Administration 'proud' of India aid effort: WH national security adviser
As India continues to grapple with a new surge of coronavirus cases, White House national security adviser Jake Sullivan said on ABC’s “This Week” Sunday that despite bipartisan criticism of their response, the Biden administration is “proud” of their aid efforts so far.
“In a crisis of this speed and ferocity, we always wish we could move faster and do more,” Sullivan told “This Week” co-anchor Martha Raddatz.
“We’re proud of what we’ve done so far which has included multiple plane loads — and we’re talking very large military plane loads of supplies — including oxygen, including diverting raw materials for vaccines, including therapeutics that can help save lives, and we are continuing to work to source additional critical materials to move them as fast as we can,” Sullivan said.
Sullivan added that the U.S. was concerned about the variants and spread of the virus, as well as “all of the secondary effects that emerge as this pandemic rages out of control in India.”
President Joe Biden spoke with India’s prime minister this past week, and “briefly discussed” the issue of waiving intellectual property rights for COVID-related products, vaccines, therapeutics, according to senior administration officials.
Sullivan said the administration is hopeful there would be movement on the issues in the near future.

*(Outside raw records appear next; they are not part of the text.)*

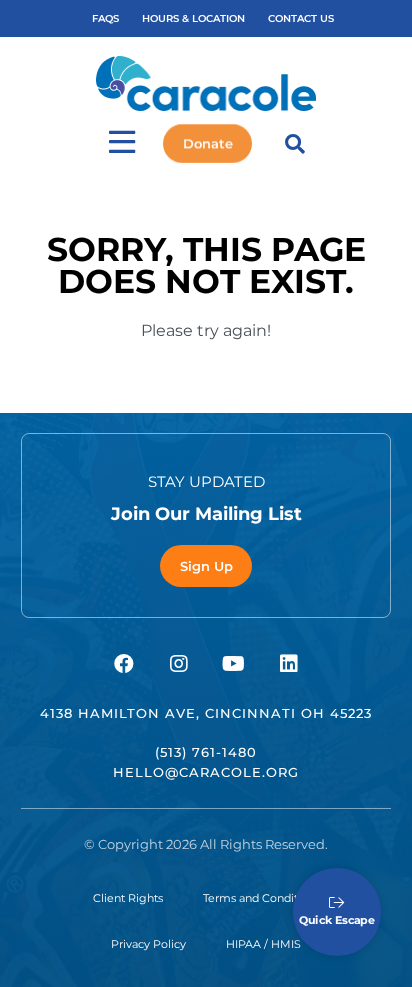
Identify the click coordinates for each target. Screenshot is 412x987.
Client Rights (128, 898)
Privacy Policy (148, 944)
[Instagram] (179, 664)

“We believe that the pharmaceutical companies should be supplying at scale and add cost to the entire world so that there is no barrier to everyone getting vaccinated. Our ambassador, Katherine Tai, our U.S. trade representative, is engaged in intensive consultations at the WTO, to work through this issue, and we should have a way forward in the coming days,” Sullivan said.
Sullivan on “This Week” also discussed ongoing negotiations with Iran to re-engage in the 2015 Iran nuclear deal. Despite Iran’s deputy foreign minister reportedly saying an agreement had been met to lift economic sanctions to bring the parties closer to an agreement, Sullivan said that wasn’t the case.
“We have not yet reached agreement in Vienna,” Sullivan told Raddatz.
“There is still fair distance to travel to close the remaining gaps, and those gaps are over what sanctions the United States and other countries will roll back,” he continued. “They are over what nuclear restrictions Iran will accept on its program to ensure that they can never get a nuclear weapon. And our diplomats will keep working at that over the coming weeks to try to arrive at a mutual return to the JCPOA, which is the Iran nuclear deal, on a compliance-for-compliance basis.”
The White House recently announced their months-long review of North Korean policy has been completed, and while the objective continues to be a completely denuclearized Korean Peninsula, Biden will not “rely on strategic patience,” a term that defined the Obama-era approach.
While the Biden administration hasn’t provided full details, on Sunday Raddatz pressed Sullivan on how the new approach would bring a different outcome, given that the four previous administrations failed to achieve denuclearization.
“Our policy towards North Korea is not aimed at hostility, it’s aimed at solutions. It’s aimed at ultimately achieving the complete de-nuclearization of the Korean Peninsula,” Sullivan said.
“We believe that rather than all-for-all or nothing-for-nothing, a more calibrated, practical, measured approach stands the best chance of actually moving the ball down the field towards reducing the challenge posed by … North Korea’s nuclear program,” he said.
After Biden called North Korea a serious security threat, the country warned the U.S. will face a “grave situation.”
“Do you think you’ll see a missile launch or long-range missile launch in the coming days, weeks?” Raddatz asked.
“I’m not going to get in the business of predicting that,” Sullivan said. “I’m in the business of being prepared to respond, if in fact they do so in concert with our allies and partners and we will certainly be prepared for that should it happen.
He also declined to specify what the U.S. response would be to missile launches.
“I will say that we will communicate clearly to North Korea our concern about the potential for provocations and other actions that could destabilize the region,” he said.
During his joint address to Congress Wednesday night, the president made the case for his sweeping, $2.3 trillion dollar infrastructure policy as not only a proposal to create jobs, but a way to increase American competitiveness with adversaries like China.
But the policy has received pushback from Republicans and even some moderate Democrats in the Senate like Joe Manchin of West Virginia.
“What does it mean for our competition against China, if the president can’t get his infrastructure and jobs plans through Congress?” Raddatz asked.
“The number one thing we can do to accomplish that is to invest in ourselves, in our infrastructure, in our innovation, in our manufacturing, in our people,” Sullivan said.
“That’s not just good for our economic security, it’s good for our national security. And it’s critical, from my perspective as national security adviser, to make the case to Republicans and Democrats alike that this is in the national security interest,” he continued.